The Real Reason Of Mice And Men Became A Banned Book

When it comes to American writers who had the ability to combine wit with the injustices of the everyman in the first half of the 20th century, often during The Great Depression, John Steinbeck nailed it. Although he won the Pulitzer Prize for "The Grapes of Wrath," which is considered his masterpiece, it's his novel "Of Mice and Men" that often finds its way into high school English classes — and banned from high school English classes and entire school districts as a whole. 

With "Of Mice and Men," there are more than a few grievances. There is, as is the case most of the time, an issue with language that was deemed profane (via Insider). This profanity included racism, sexual content, and the characterization of mentally disabled people. However, when writing about two men — one of whom, Lennie, is mentally disabled — taking menial jobs across the United States during The Great Depression in the hopes of eventually achieving the American dream, the language conveyed the reality of the situation and portrayed the characters honestly. 

But profanity isn't the only reason why "Of Mice and Men" has been banned or challenged over 50 times since its 1937 publication (via American Library Association).

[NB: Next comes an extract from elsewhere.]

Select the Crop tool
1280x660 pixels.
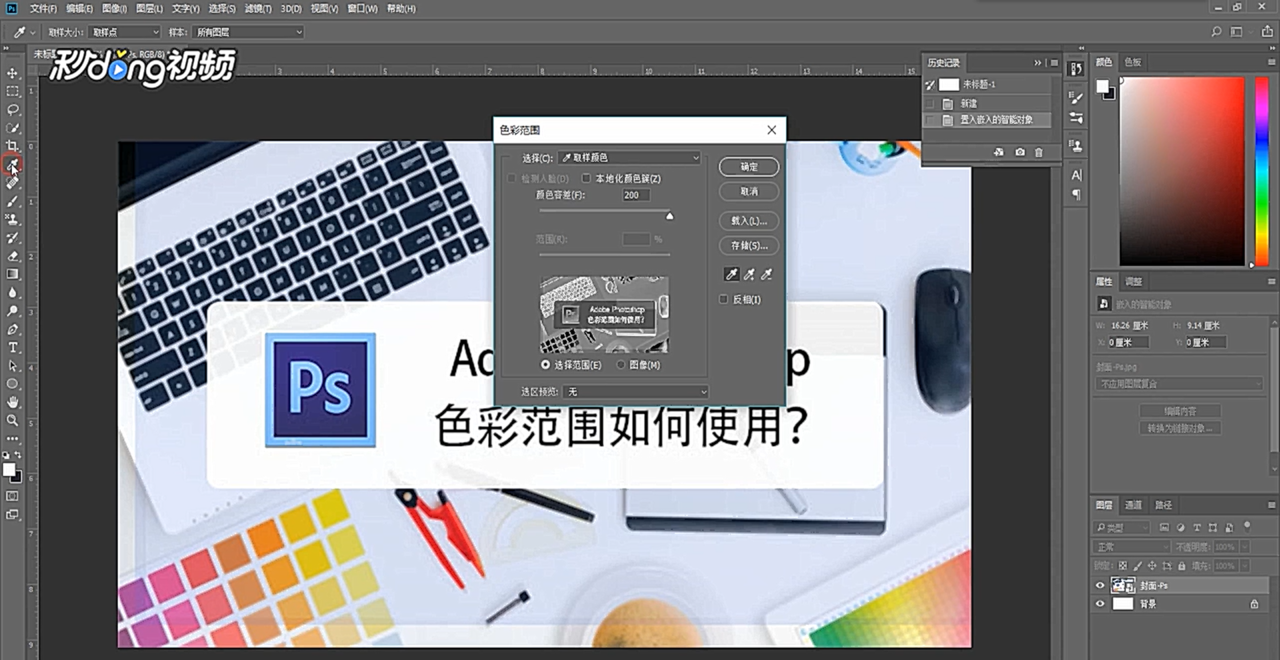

The book's use of religious wording has come under fire

While one may assume blasphemy and concerns about it would have died out decades ago, when it comes to "Of Mice and Men," John Steinbeck's use of the word God has rubbed school districts the wrong way for decades. In 1977 South Carolina, the book was even challenged by the Fourth Province of the Knights of the Ku Klux Kian (via Banned Library). It was the taking of God's name in vain that had the alarming group all up in arms about the book, and the grievances didn't stop there. 

In 1998, a school library in Bryant, Arkansas wanted the book banned because it "takes God's name in vain 15 times and uses Jesus's name lightly" (via American Library Association). While the book is only 107 pages, a dedicated individual certainly took the time to count Steinbeck's inclusion of such religious verbiage. 

But that's just two examples in which the book was challenged about the language around God — the list goes on and on.

Steinbeck himself has raised questions over time

The question of whether we can separate the art from the artist has been asked over and over, especially in the last several years (via The New York Times). Can we still enjoy Picasso despite knowing of his past indiscretions? Can we still watch "House of Cards," with what we now know about Kevin Spacey? But in one case of trying to ban "Of Mice and Men," it was John Steinbeck himself and his "questionable" patriotism that led to his book being challenged in 1989 in Chattanooga, Tennessee (via American Library Association).

The Nobel Prize-winning author was one of many artists who found himself on FBI director J. Edgar Hoover's hit list. For almost half a century, Hoover was obsessed with ridding the country of those he deemed enemies (via The Guardian). Hoover's very long list of people he wanted to ruin included Dr. Martin Luther King, Albert Einstein, Billie Holiday, and Eleanor Roosevelt, just to name a few (via Ranker).

In some cases, people were on Hoover's list simply because he had a personal gripe, while in other cases it was because they spoke out against the government, which was seen as anti-patriotic. In 2010, John Steinbeck's son, Thomas, wrote about his father's patriotism, quoting his father as having said, "If the solution to a problem of absolute disagreement extends to a call for bloodshed, then neither party has demonstrated the intelligence to formulate the question properly" (via HuffPost).

While "Of Mice and Men" is standard reading in many high school English classes, it's likely we haven't seen the end of its controversy.